Dual Target CAR-T Cells in B-cell Lymphoma

YuLi

Status and phase

Unknown

Phase 2

Phase 1

Conditions

Lymphoma, B-Cell

Refractory Lymphoma

Dual-target CAR-T Cells

Relapse/Recurrence

Treatments

Biological: dual target CAR-T cell therapy

Study type

Interventional

Funder types

Other

Identifiers

NCT04723914

HEM-ONCO-006

Details and patient eligibility

About

Prospectively evaluate the safety and effectiveness of CD19/CD20 dual-target CAR-T cells in the treatment of relapsed/refractory B-cell lymphoma .

Full description

Prospectively evaluate the safety and effectiveness of CD19/CD20 dual-target CAR-T cells in the treatment of relapsed/refractory B-cell lymphoma . Strictly follow the inclusion criteria to screen eligible subjects for inclusion in clinical trials.
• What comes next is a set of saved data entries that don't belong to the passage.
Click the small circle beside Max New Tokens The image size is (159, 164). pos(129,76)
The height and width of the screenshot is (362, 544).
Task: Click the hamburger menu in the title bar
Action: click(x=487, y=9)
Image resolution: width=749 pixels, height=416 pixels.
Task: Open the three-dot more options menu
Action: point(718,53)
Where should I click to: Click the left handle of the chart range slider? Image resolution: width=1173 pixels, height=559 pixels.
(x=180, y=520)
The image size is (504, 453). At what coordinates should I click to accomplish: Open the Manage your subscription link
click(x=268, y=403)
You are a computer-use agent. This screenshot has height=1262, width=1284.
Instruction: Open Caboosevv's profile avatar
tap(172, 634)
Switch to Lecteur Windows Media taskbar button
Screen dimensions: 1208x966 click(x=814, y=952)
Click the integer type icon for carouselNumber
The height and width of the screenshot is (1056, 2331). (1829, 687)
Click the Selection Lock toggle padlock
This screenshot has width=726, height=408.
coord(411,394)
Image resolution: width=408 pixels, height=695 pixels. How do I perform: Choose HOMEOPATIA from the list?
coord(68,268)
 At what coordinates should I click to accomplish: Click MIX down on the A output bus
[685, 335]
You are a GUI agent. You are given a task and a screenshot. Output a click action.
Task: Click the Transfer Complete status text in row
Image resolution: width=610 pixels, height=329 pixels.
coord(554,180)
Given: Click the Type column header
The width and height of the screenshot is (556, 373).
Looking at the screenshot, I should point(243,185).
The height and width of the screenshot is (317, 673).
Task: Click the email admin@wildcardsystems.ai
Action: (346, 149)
The selected patients received CD19/CD20 dual-target CAR-T cell therapy. After the treatment is over, follow-up regularly to determine the survival status and follow-up treatment.

Enrollment

20 estimated patients

Sex

All

Ages

14 to 75 years old

Volunteers

No Healthy Volunteers

Inclusion criteria

Subjects must meet the following criteria to participate in this study:
1. 14-75 years old, no gender limit;
2. Diagnosed as relapsed/refractory B-cell lymphoma according to the 2020 World Health Organization (WHO) diagnostic criteria;
3. ECOG behavior status score is 0-2 points;
4. Expected survival time ≥ 3 months;
5. No contraindications to peripheral apheresis;
6. Flow cytometry/immunohistochemistry confirms that tumor cells express CD20;
7. Those who are tolerant to CD19 CAR-T cell therapy or those with low CD19 expression;
8. No serious heart, lung, liver or kidney disease;
9. Ability to understand and willing to sign the informed consent form for this trial.

Exclusion criteria

Patients with any of the following cannot be included in this study:
1. Tumor cells do not express CD20;
2. There is active infection;
3. Abnormal liver function (total bilirubin>1.5×ULN, glutamic-pyruvic transaminase>2.5×ULN), abnormal renal function (serum creatinine>1.5×ULN);
4. People with unstable angina or New York Heart Association class 3/4 congestive heart failure, multiple organ dysfunction;
5. HIV/AIDS patients;
6. Those who need long-term anticoagulation (warfarin or heparin), antiplatelet (aspirin, dose>300mg/d; clopidogrel, dose>75mg/d) treatment;
7. Those who received radiotherapy within 4 weeks before the start of the study (blood sampling);
8. Known or suspected drug abuse or alcohol dependence;
9. People with mental illness or other conditions cannot obtain informed consent, and cannot cooperate with the requirements for completing the experimental treatment and inspection procedures;
10. Those who have participated in other clinical trials within 30 days;
11. Pregnant or lactating women, male subjects (or their partners) or female subjects have a pregnancy plan during the study period to 6 months after the end of the test, and are unwilling to use a medically approved effective contraceptive measure during the test period (Such as intrauterine device or condom);
12. The investigator judged that it is not suitable to participate in this trial.